Apache Flume Architecture

The image below represents the basic architecture of Flume. As shown, data generators (such as Facebook and Twitter) produce data that is collected by individual Flume agents operating on these platforms. Subsequently, a data collector, which is also an agent, gathers the data from the various agents, aggregates it, and then pushes it into a centralized storage system, such as HDFS or HBase.

Architecture

Let’s discuss in detail about each entity in the architecture.

Event -

A Flume event is the smallest piece of data that Flume moves around. It has a payload—typically a byte array containing your actual data—and optional headers that add extra context (like timestamps or tags)

For example - Think of it as a packaged shipping container: the payload is what you’re sending, and headers are the labels that help you route or interpret it.

Architecture

This simple design—payload + headers—keeps things flexible and easy to manage no matter what type of data you’re dealing with.

Flume Agent -

A Flume agent is the working unit in Flume — it is an independent Java process (JVM) running on a machine. You can have multiple agents in your system, each handling different parts of the pipeline or scaling across servers.

For example - Agents run like friendly couriers: receive events, hold them safely, and then pass them on to the next stop in the journey.

Architecture

A Flume Agent consists of three main components: source, channel, and sink.

Source -

A source is the component of an agent that receives data from data generators and transfers it to one or more channels in the form of Flume events.
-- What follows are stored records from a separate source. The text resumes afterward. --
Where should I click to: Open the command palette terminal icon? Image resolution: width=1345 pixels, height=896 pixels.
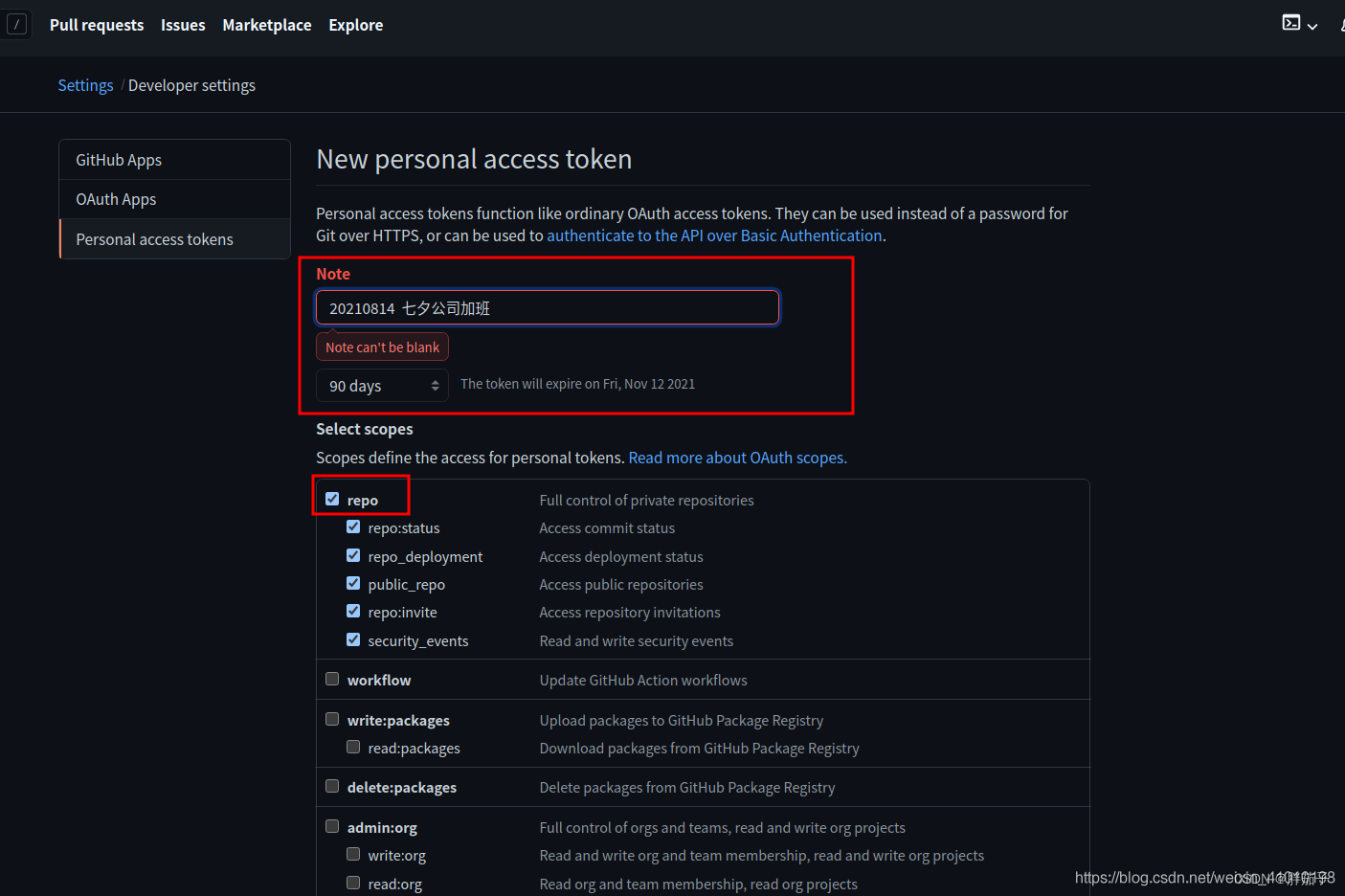coord(1291,23)
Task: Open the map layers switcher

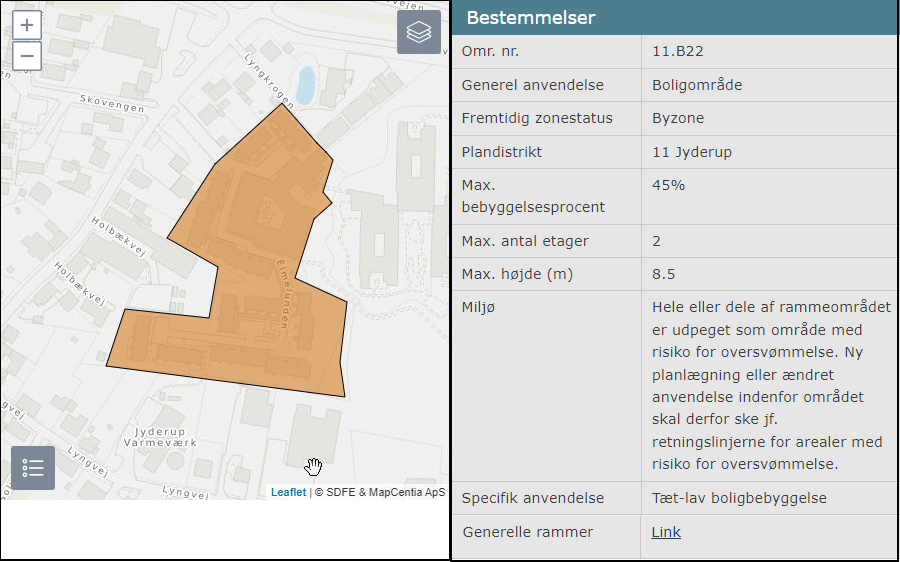Action: [x=419, y=32]
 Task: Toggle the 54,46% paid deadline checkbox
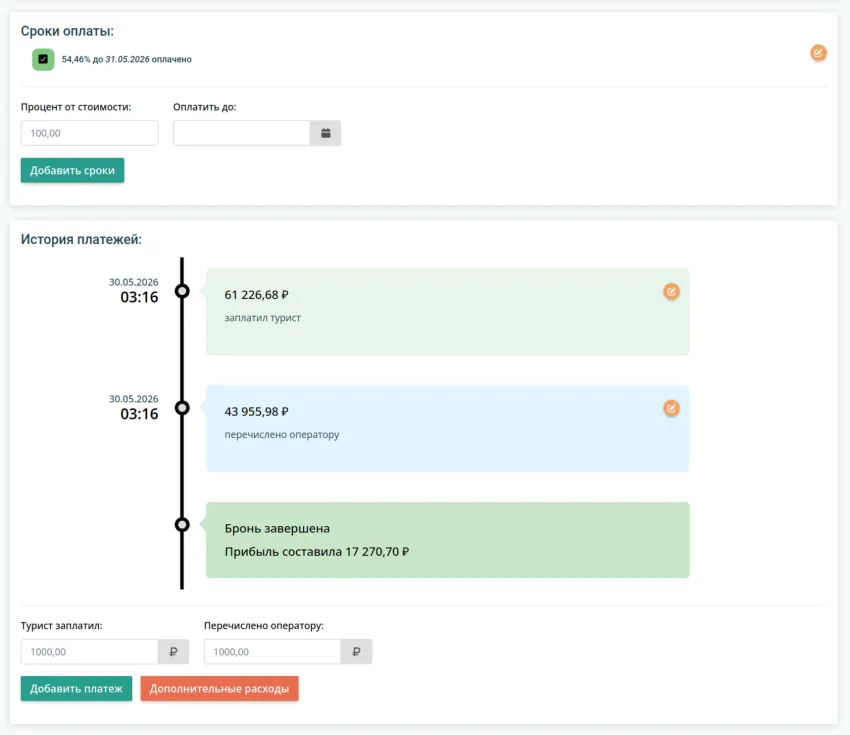(43, 59)
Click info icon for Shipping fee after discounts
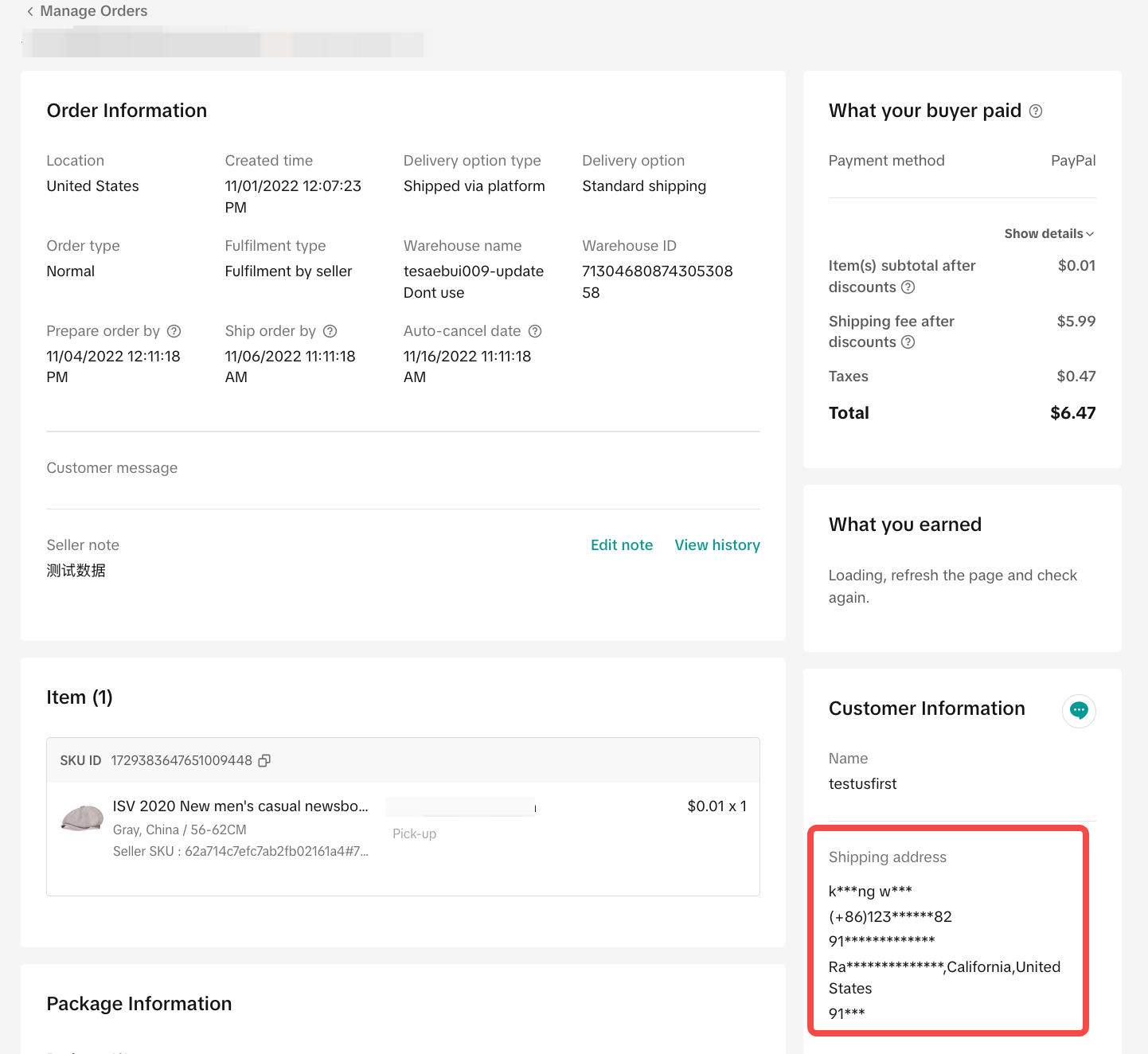Image resolution: width=1148 pixels, height=1054 pixels. pos(908,342)
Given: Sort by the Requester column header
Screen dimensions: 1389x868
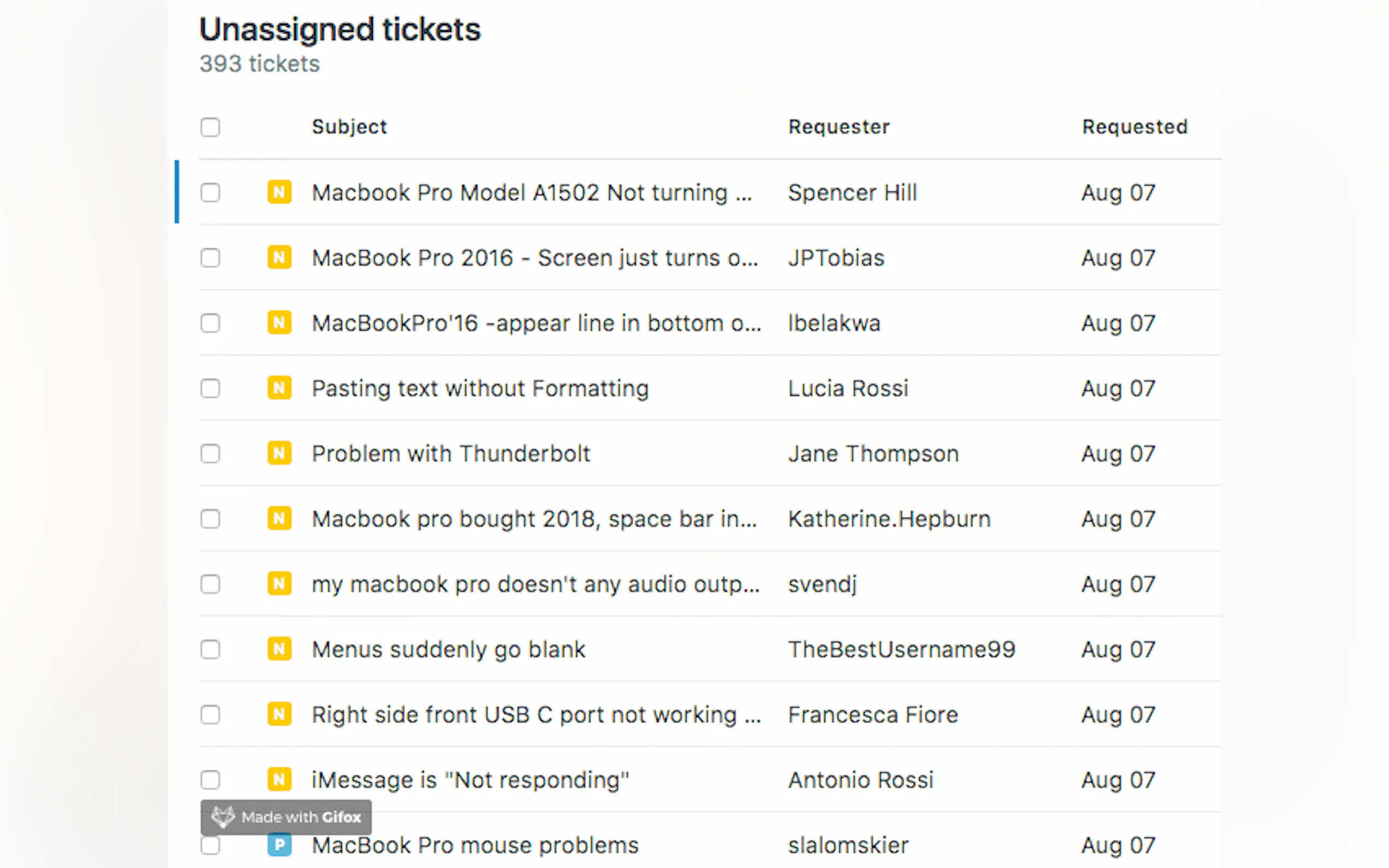Looking at the screenshot, I should pos(838,127).
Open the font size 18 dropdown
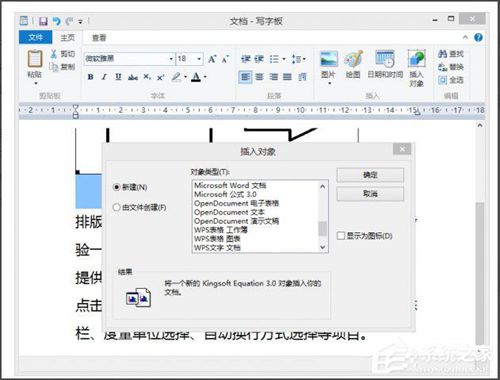Viewport: 500px width, 380px height. coord(199,59)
Apache Flume supports various types of sources, and each source is designed to receive events from a specific data generator.

Examples include the Avro source, Thrift source, and Twitter 1% source.

Channel -

A channel is a temporary holding area (like a buffer) inside an agent. It stores events received from the source until the sink is ready to process them, making sure nothing gets lost.

Channels are fully transactional and can work with multiple sources and sinks simultaneously. Examples include the JDBC channel, file system channel, and memory channel.

Sink -

A sink is where events end up—they get taken from a channel and delivered to the final destination. That destination could be HDFS, HBase, another Flume agent, or even some external system. Sinks pull events from the channel, send them out, and confirm the event is processed before marking it complete.

Examples include the HDFS sink and Avro sink; but you can plug in more depending on your architecture

Note! A flume agent can have multiple sources, sinks and channels.

Additional Components of Flume Agent -

Flume agents include more than just source-channel-sink—they come with extras that help control the flow and transform data. These include interceptors, channel selectors, and sink processors — which you can use to filter, route, or balance your data. They’re like extra toolkits that give your agent superpowers: inspecting, duplicating, or re-routing events on the fly.

Interceptors -

Interceptors sit between the source and channel and let you inspect or tweak events before they get buffered. Use them to add extra headers, drop events that don’t match certain criteria, or transform payloads. Want to tag incoming logs with a regional code, or filter out debug messages? An interceptor does that.

Channel Selectors -

When your agent has multiple channels, channel selectors help decide which channel gets a given event. There are two main types:

  • Default (replicating): sends the same event to all channels, like broadcasting.
  • Multiplexing: picks a specific channel based on header values (like a mail sorter). These selectors help you build complex pipelines easily—one source branching out into multiple funnels.

Sink Processors -

Sink processors operate after the channel—they manage which sink gets pulled and in what order. They support load balancing (evenly distributing events across sinks) or failover (automatic rerouting to a healthy sink).

Imagine having two HDFS sinks; the processor ensures events go evenly to both or switch if one fails. These make your data pipeline robust and efficient—no manual intervention required.